One day in 1850, fishermen saw a large sailing ship cutting through a rough sea, heading for the reefs off Easton's Beach near Newport, Rode Island. The men on the beach shouted and waved in warning. The ship swung around, navigated the narrow channel, and beached itself.
Although she had apparently been under manned control when she had turned into the channel, and no one had been observed leaving the vessel, when the fishermen boarded her, they found her deserted, except for a dog. Coffee was boiling on the stove, breakfast sitting on the table, and tobacco odor hanging around the cabin.
She was the Seabird, due back home in Newport from Honduras with a cargo of lumber and coffee. Her captain was one John Durham or Huxham.
The last entry in her log was about sighting Brenton Reef several miles offshore. The crew of a fishing boat reported that they had exchanged signals with the Seabird at sea, about two hours before the incident.
It is not clear whether a lifeboat was missing. The crew of the Seabird may have jumped overboard when they thought their ship was going to hit the reef and been drowned, but what strange guidance had then steered her into the channel? If human agency had guided her, how could the crew vanish unobserved after she had attracted everyone's attention through her near miss at the reefs? In any event, no bodies where ever found.
The Seabird was wedged too deeply into the sand to be floated off. When a storm hit the area, folks expected to find her shattered to pieces in the morning.
Yet, when the storm had blown over, no trace of her was to be found on the beach. She had once more negotiated the channel on her own and vanished out to sea as mysteriously as she had appeared from there, never to be seen again. (Gaddis, Invisible Horizons, pp. 131.)
According to Group, the captain's sleeping gown was found lying in a companionway, but the longboat and logbook were missing. Consequently, there cannot have been an entry on sighting Brenton Reef, and thus there is no evidence that there was any human left on board the Seabird (or Sea Bird) at that point.
There had been a storm in the morning, but fishermen had allegedly communicated with the captain afterwards. No traces of violence were found aboard. (Group, pp. 21.)
Group cites C. P. Beauchamp Jefferys, who found that a detailed report was not written down before seventy or eighty years after the alleged fact, and then by an uneducated man who had been a child at the time the story is set. As can be expected, the details are very uncertain: The year was not 1850, but rather 1750, or might have been 1749 or 1760. The name of the captain might be Huxham, Maxham, Hayden, Buffin, or Durham.

----------

In the Seabird account, what cargo was the ship bringing home from Honduras? Answer from the Seabird account above and nothing else.

● **Dataset excerpt**:
----------

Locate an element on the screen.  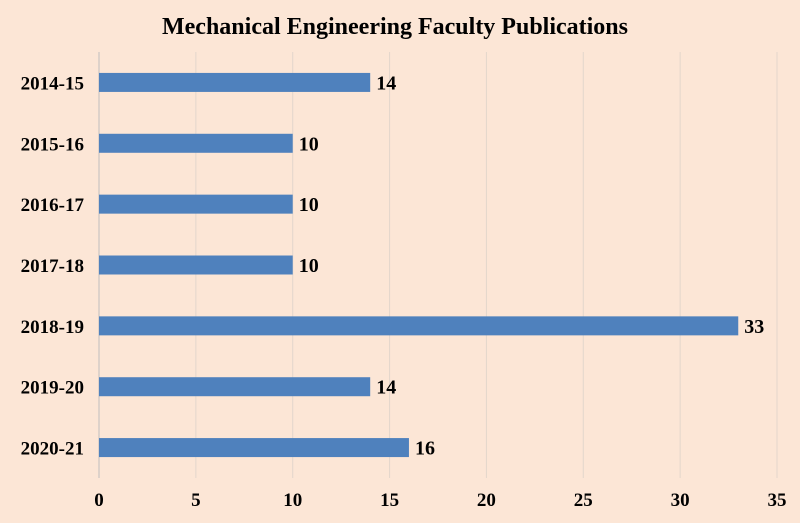
x-tick-label: 0 is located at coordinates (99, 500).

----------

● **Written reply**: Lumber and coffee.